Bottom Line: Hookworm infection was negatively associated with population density and land surface temperature, and was high across Sierra Leone with a large cluster of high infection risk (prevalence >70%) in the north-eastern part of the country.Remarkably low prevalence of Ascaris lumbricoides (7.2%) and Trichuris trichiura (3.3%) was recorded when compared with results published in the 1990s.PCT for STH in the remaining district, Kono is justified annually.

View Article: PubMed Central - PubMed

Affiliation: National Onchocerciasis Control Program, Ministry for Health and Sanitation, Freetown, Sierra Leone.

ABSTRACT

Background: A national baseline mapping of schistosomiasis and soil-transmitted helminthiasis (STH) was performed in Sierra Leone. The aim was to provide necessary tools for the Ministry of Health and Sanitation to plan the intervention strategies in the national integrated control program on neglected tropical diseases according to the World Health Organization (WHO) guidelines for preventative chemotherapy (PCT) and for future monitoring and evaluation.

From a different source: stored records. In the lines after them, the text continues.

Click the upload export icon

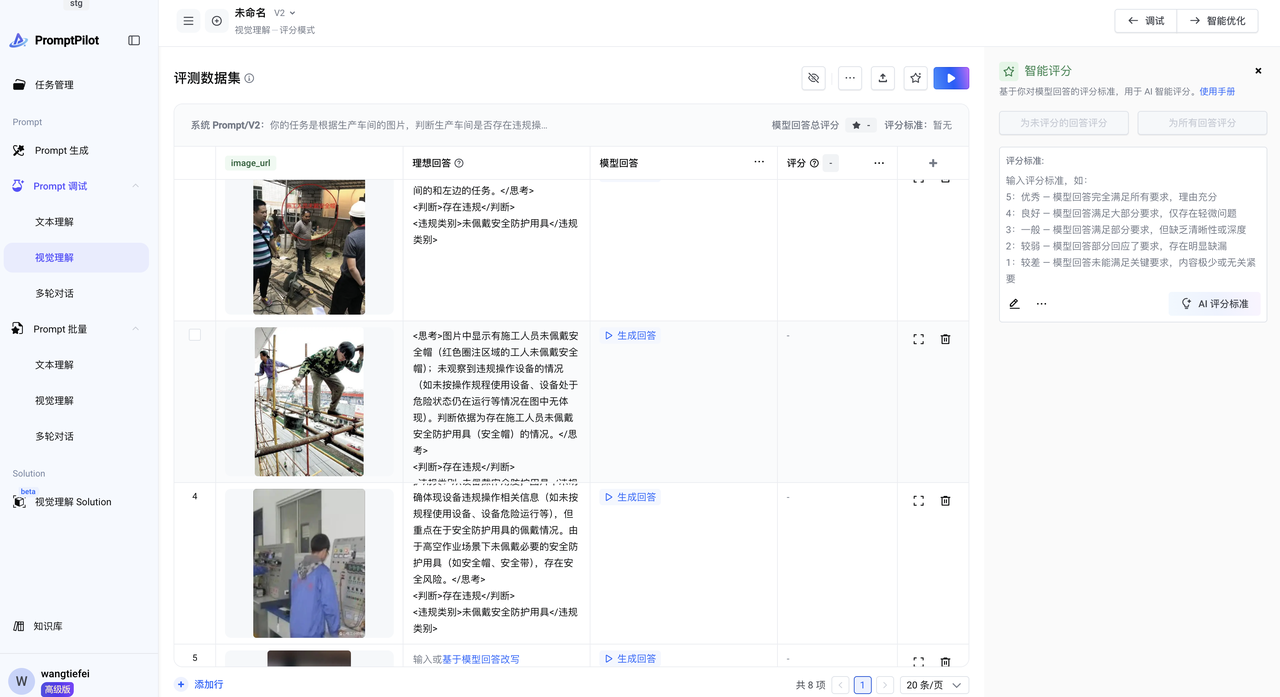(882, 78)
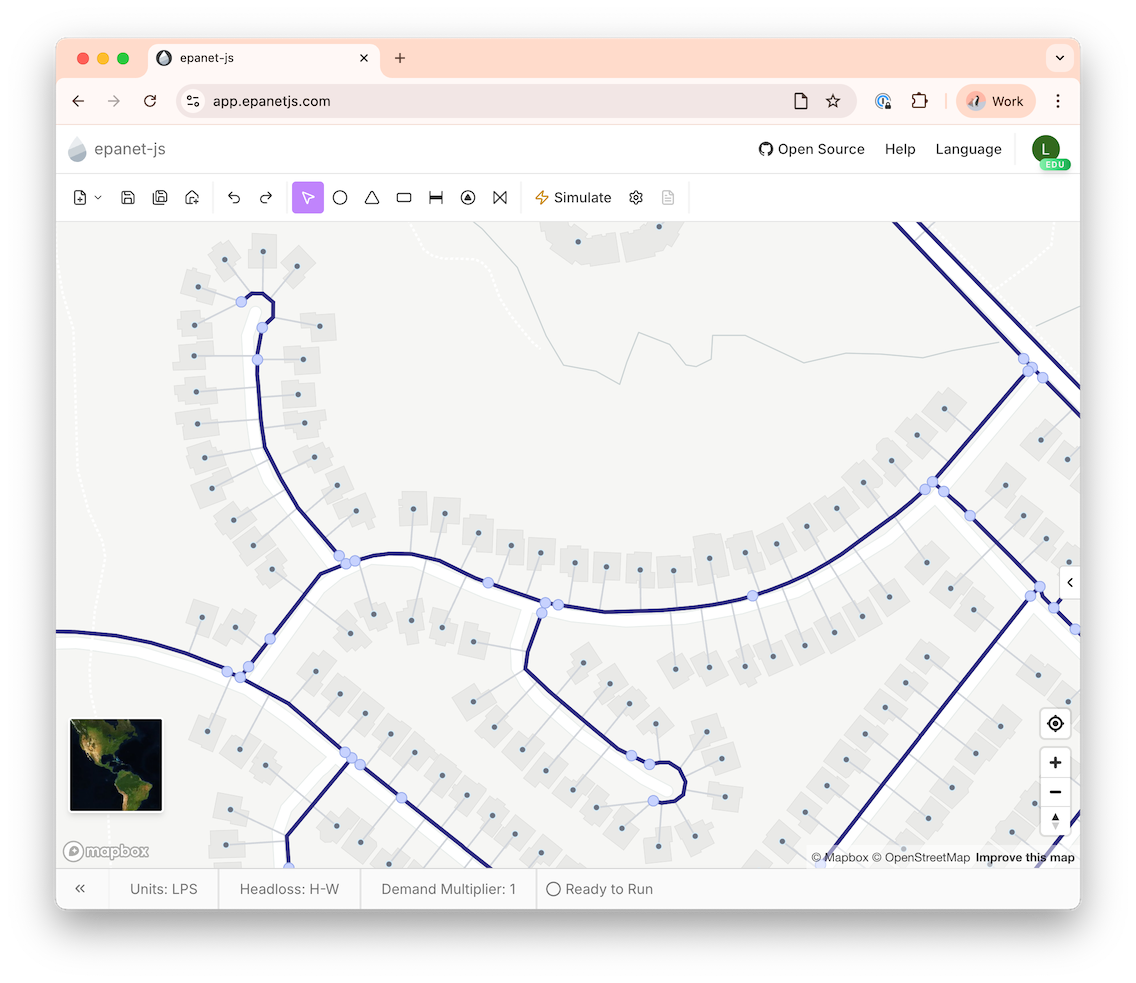Expand the right side panel chevron
1136x983 pixels.
tap(1069, 582)
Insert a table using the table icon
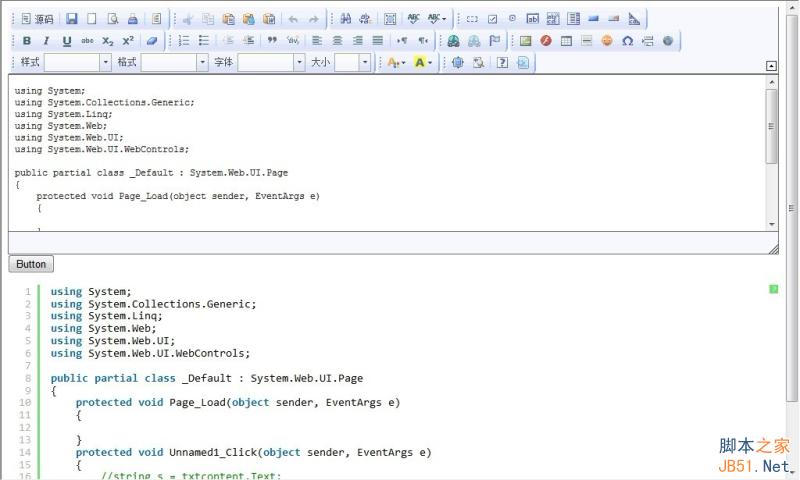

Methodology/principal findings: 53 primary schools were randomly selected through a two-staged random sampling throughout the country. Approximately one hundred children aged 5-16 years of age were systematically selected from each school and their stool samples examined in a field laboratory. A total of 5,651 samples were examined. Data were analyzed with multivariable logistic regression models using model-based geostatistics. Spatial analysis predicted that S. mansoni infection was positively associated with population density and elevation and that there was a large cluster of high risk of S. mansoni infection (prevalence >70%) in the north and most of the eastern areas of the country, in line with the observed prevalence in Kono (63.8-78.3%), Koinadugu (21.6-82.1%), Kailahun (43.5-52.6%), Kenema (6.1-68.9%) and Tonkolili (0-57.3%). Hookworm infection was negatively associated with population density and land surface temperature, and was high across Sierra Leone with a large cluster of high infection risk (prevalence >70%) in the north-eastern part of the country. Remarkably low prevalence of Ascaris lumbricoides (7.2%) and Trichuris trichiura (3.3%) was recorded when compared with results published in the 1990s.

Conclusions/significance: Results justify PCT for schistosomiasis for school age children and at-risk adults every year in high-risk communities in five districts and every two years in moderate-risk communities in one more district. The high prevalence of STH, particularly hookworm, coupled with widespread anemia according to a national report in Sierra Leone, suggests all but one district justifying biannual PCT for STH for pre-school children, school age children, and at-risk adults. PCT for STH in the remaining district, Kono is justified annually.